WHAT IS REQUIRED: Before you return the entries below, strip out the pictures and keep all else exact.

EXCERPTED DATA:
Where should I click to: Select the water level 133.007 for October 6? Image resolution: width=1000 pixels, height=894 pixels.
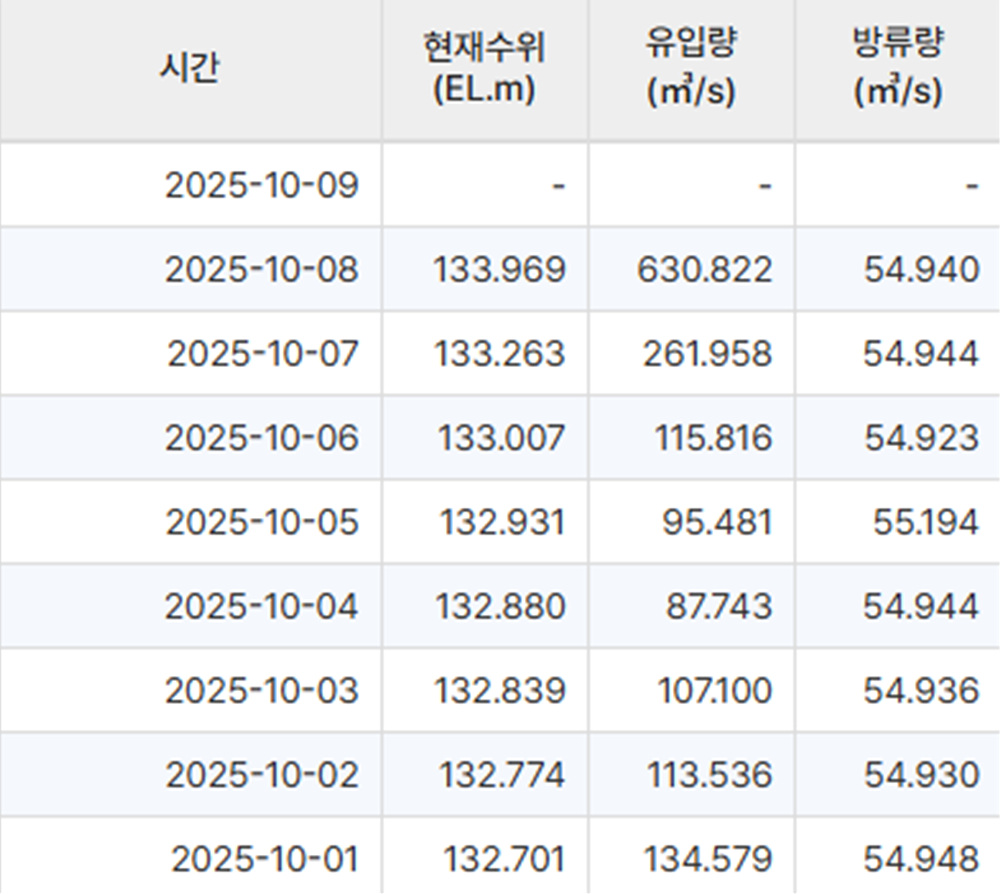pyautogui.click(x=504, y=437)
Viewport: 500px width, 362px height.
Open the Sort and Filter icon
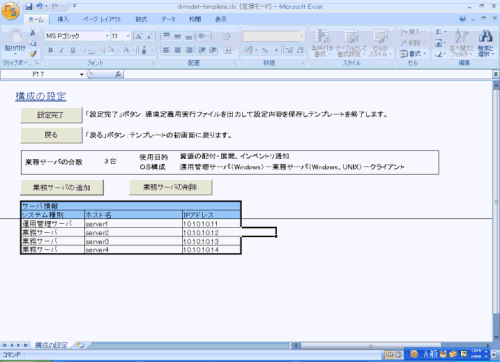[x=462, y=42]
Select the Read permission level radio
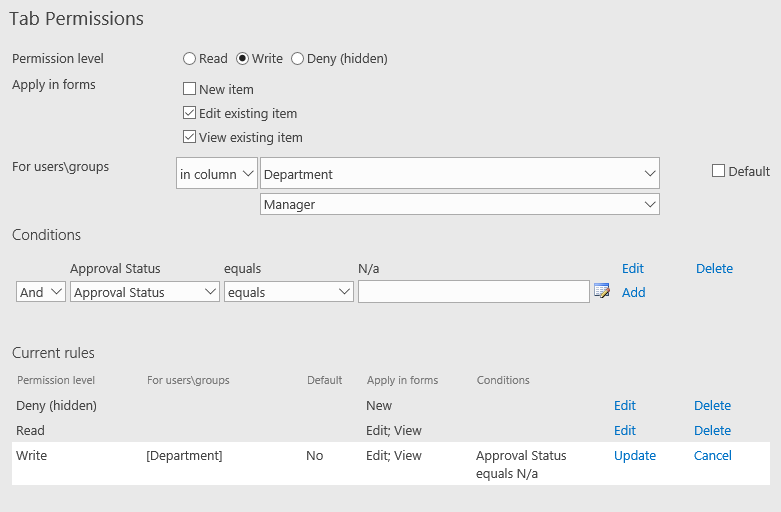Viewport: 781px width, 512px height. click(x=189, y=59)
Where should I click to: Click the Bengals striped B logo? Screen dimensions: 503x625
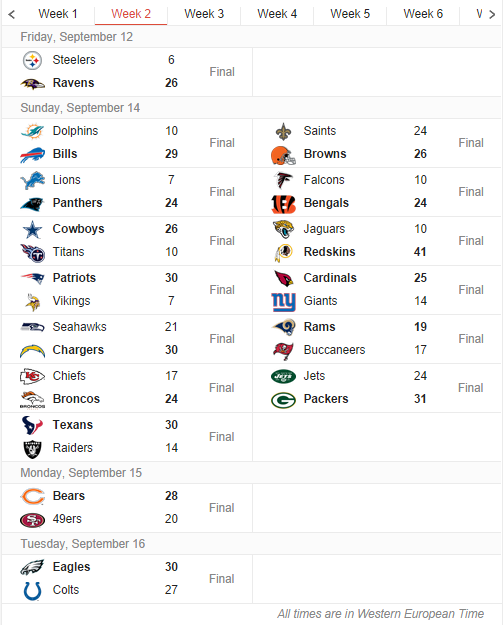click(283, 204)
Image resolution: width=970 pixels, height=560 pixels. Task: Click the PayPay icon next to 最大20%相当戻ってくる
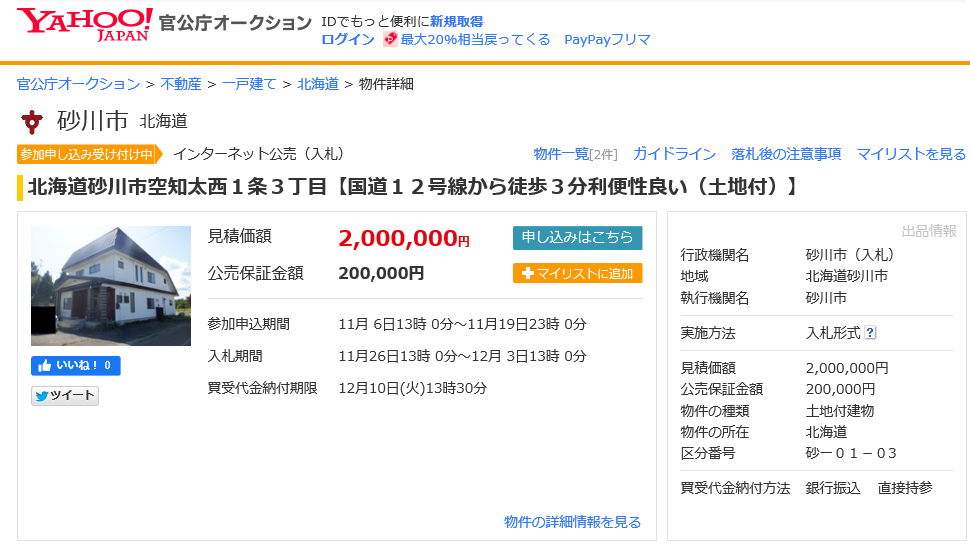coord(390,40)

OUTPUT FOR THIS TASK:
Where should I click to: Select the water level 133.007 for October 6? Image resolution: width=1000 pixels, height=894 pixels.
pyautogui.click(x=504, y=437)
Viewport: 500px width, 362px height.
Open the Sort and Filter icon
[x=462, y=42]
Select the Read permission level radio
Viewport: 781px width, 512px height. click(x=189, y=59)
Where should I click to: Click the Bengals striped B logo? Screen dimensions: 503x625
click(283, 204)
Image resolution: width=970 pixels, height=560 pixels. Task: Click the PayPay icon next to 最大20%相当戻ってくる
coord(390,40)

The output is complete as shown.